Wales - National pride in spite of a dependent economy
May 14th 2009
A decade of limited devolution has dispelled some of the self-doubt that still infects Welsh national identity. The Cardiff assembly, which lacks the legislative powers of the Scottish parliament, has used its spending discretion to create policies modestly more socialist than those emanating from Westminster. This gradualism is appropriate. The Scots have a more institutionalised sense of their separateness from England. Welsh identity is something of a work in progress.
Such souvenir shop signifiers of Welshness as red dragons, daffodils and love spoons cloak considerable ambivalence. R.S. Thomas excoriated Wales as a land of "mouldering quarries and mines" inhabited by "an impotent people sick with inbreeding". Dylan Thomas dismissed it as "the land of my fathers. My fathers can keep it." But both poets were passionately attached to their homeland.
Gillian Clarke, National Poet of Wales, neatly defines the historic difference in England's relations with Scotland and Wales: "Wales was the first colony.
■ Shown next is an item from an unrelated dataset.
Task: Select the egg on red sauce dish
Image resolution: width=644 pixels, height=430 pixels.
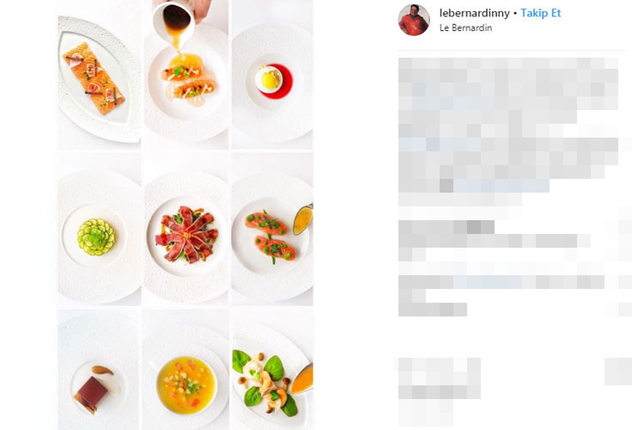Action: [273, 81]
We signed nothing. We were defeated." In 1282 Edward I conquered Wales, made vulnerable by its long land border and proximity to English heartlands. Scotland joined the Union voluntarily in 1707, arguably because it suited Scottish business.
Defeat, even that long ago, has "generated a potent sense of victimhood", according to John Osmond, director of the Institute of Welsh Affairs, a Cardiff think-tank. Vassal status meant Wales never developed separate legal, financial and academic institutions as Scotland did. "We have an ancient tradition of doffing our caps and thinking the English are the grown-ups," says Ms Clarke.
According to the poet, the assembly has made "a tremendous difference" to national identity. At first, many Welsh carped at the £67m ($102m, €75m) cost of "the beautiful Senedd building" but now the critics have fallen silent. "People do not feel cut off from the assembly [as they do from Westminster]. They have no problem tapping [first minister] Rhodri Morgan on the wrist at the Eisteddfod and asking him what he is going to do about this or that."
David Rosser, director of the CBI in Wales, agrees: "There is a much more positive sense of Welshness through having visible institutions and local politicians who can take decisions of consequence." Yet there is a price to pay, too, as political pressure mounts for companies to spend ever more on bilingual services.
The Welsh language returned from the brink of extinction, thanks largely to campaigning by the Welsh Language Society. Welsh is growing even as Gaelic retreats to strongholds in the west of Scotland. Paradoxically, Plaid Cymru, the party of Welsh nationalism, is relatively weak in the 60-seat assembly, while Scottish nationalists rule the roost in Holyrood. Plaid has 15 seats to Labour's 26.
A deeper sense of Welshness is all very well, but Wales has continued to lag behind England economically. Business people say the assembly has done little to change that. Professor James Foreman-Peck of Cardiff Business School has been dismayed by the way the recession has damaged Welsh manufacturing. "The country is dominated by state activity and state patronage via the Labour party," he says, adding sardonically, "as long as the English [taxpayers] keep paying for it, that is fine".
In reality, Geordies and the Cornish are similarly dependent on the tax revenues of south-east England. Devolution boosts national pride. But it can also highlight national weaknesses.